Sunday, 1 February 2015

Take a minimalist approach

Subtle changes in the rhythm and structure of things can eventually prove to be very significant. There is a contemporary musical style known as Minimalism that illustrates this very well.

The main characteristic of Minimalist Music, as exemplified by the music of Steve Reich, Philip Glass, John Adams and Michael Nyman, is its repetitive, slowly evolving structure. On first hearing this type of music it seems as if the same notes and rhythms are being repeated over and over, but as the music progresses it gradually becomes clear that subtle changes are occurring.

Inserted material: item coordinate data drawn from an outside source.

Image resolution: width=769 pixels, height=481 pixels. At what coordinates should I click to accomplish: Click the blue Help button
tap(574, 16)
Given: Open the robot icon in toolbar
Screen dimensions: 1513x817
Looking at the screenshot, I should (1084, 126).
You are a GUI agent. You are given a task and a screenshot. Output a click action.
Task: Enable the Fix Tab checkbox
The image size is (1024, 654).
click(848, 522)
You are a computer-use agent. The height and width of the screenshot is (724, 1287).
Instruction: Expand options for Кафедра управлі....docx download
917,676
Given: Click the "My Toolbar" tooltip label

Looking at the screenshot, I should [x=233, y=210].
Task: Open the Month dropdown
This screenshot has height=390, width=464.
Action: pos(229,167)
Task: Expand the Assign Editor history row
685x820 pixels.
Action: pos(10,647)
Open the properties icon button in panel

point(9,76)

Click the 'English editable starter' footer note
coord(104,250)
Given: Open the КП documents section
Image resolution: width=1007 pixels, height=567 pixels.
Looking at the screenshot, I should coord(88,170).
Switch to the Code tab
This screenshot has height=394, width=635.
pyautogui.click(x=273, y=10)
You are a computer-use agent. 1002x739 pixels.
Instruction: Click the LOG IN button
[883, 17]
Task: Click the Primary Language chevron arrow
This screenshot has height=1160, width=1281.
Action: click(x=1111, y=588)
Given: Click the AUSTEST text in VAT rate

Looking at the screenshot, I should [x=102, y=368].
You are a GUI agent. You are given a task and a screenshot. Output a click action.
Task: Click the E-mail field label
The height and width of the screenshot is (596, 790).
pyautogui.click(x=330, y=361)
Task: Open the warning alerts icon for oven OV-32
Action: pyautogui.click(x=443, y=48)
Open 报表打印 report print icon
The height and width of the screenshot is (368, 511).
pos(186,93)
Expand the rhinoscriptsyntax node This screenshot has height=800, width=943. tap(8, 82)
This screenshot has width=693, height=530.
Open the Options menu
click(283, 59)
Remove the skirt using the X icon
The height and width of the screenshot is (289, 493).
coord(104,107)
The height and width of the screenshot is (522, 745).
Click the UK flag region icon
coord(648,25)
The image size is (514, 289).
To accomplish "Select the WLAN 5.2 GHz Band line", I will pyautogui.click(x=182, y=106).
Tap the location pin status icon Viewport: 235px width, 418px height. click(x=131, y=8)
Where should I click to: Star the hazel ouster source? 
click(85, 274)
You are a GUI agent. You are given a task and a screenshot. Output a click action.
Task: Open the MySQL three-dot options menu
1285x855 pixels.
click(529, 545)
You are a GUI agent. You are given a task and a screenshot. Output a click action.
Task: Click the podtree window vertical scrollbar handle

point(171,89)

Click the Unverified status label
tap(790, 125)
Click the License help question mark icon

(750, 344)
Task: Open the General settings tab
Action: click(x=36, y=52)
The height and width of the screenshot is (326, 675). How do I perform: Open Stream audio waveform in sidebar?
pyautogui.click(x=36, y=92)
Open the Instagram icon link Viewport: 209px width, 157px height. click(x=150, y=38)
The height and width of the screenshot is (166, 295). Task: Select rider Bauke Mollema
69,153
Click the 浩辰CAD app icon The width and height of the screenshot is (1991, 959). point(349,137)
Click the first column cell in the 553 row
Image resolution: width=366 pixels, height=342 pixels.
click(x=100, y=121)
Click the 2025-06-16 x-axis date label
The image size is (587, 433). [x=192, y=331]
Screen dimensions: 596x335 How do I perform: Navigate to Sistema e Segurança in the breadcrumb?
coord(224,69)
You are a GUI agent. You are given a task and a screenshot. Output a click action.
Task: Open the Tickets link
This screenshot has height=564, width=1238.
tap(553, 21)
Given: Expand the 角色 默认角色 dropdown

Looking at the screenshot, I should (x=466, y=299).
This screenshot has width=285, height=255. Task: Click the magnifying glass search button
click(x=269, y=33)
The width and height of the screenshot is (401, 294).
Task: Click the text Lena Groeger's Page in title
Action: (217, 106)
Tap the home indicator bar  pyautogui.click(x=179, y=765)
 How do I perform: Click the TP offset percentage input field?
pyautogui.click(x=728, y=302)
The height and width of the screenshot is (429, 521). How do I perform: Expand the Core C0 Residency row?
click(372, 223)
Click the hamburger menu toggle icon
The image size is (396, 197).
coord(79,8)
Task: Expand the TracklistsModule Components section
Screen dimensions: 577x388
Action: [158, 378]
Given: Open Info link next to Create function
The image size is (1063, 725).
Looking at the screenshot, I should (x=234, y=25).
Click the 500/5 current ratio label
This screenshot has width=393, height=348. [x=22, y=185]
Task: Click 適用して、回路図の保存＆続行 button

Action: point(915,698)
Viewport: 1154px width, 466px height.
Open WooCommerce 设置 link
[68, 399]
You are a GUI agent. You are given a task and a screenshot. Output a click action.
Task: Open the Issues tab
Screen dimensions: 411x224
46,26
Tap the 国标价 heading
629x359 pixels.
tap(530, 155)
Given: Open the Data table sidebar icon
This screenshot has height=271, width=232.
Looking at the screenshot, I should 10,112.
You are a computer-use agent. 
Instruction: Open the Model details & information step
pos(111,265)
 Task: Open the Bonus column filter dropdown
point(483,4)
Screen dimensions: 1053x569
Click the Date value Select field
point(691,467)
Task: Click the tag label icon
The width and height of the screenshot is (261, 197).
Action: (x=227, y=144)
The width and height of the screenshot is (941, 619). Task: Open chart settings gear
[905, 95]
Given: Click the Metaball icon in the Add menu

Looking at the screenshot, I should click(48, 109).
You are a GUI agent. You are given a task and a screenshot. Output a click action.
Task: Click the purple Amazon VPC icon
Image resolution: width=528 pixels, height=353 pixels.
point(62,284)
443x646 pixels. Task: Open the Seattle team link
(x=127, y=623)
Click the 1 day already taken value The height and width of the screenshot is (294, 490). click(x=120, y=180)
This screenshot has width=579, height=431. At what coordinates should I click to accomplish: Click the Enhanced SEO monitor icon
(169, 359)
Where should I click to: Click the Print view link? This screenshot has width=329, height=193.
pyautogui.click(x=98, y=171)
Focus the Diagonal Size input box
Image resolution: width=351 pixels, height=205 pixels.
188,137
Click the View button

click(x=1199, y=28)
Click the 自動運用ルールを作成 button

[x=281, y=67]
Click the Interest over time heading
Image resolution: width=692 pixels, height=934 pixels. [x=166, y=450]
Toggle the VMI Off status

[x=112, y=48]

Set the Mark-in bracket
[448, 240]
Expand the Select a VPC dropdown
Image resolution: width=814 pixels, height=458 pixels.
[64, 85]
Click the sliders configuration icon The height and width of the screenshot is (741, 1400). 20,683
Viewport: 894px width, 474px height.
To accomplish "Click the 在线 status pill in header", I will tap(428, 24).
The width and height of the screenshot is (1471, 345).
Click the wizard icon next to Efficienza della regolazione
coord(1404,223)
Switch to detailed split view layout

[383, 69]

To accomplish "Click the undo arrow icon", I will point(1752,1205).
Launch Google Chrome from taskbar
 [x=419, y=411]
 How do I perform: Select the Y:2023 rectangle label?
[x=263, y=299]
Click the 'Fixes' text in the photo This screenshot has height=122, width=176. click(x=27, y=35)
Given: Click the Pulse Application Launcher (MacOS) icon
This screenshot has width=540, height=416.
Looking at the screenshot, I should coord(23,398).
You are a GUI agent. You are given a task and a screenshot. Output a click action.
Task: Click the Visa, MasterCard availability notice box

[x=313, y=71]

Notes and rhythms are slowly altering, taking baby steps away from their original positions. This makes the musical rhythms and combinations of notes sound just that little bit different each time they are played. Over time the whole character of the music changes and by its end it may well have evolved into something that is very different in sound and character to its beginnings.

Sometimes, when dealing with complex issues, incremental rather than transformational change can work best. Taking small steps in the direction you want to go and making small alterations in the emphasis given to certain activities can prove more effective than grand, operatic set-piece initiatives.

In themselves any small steps taken can seem insignificant, but if they are part of a greater plan or structure that has a strong momentum and clear direction, significant and lasting change can gradually be achieved.

This type of incremental or evolutionary change may, arguably, take more time to achieve, but because those involved have arrived at the required destination only ever having been asked to travel in small steps, it may not seem like that much of a change at all. In fact people may not even recognise that it has happened!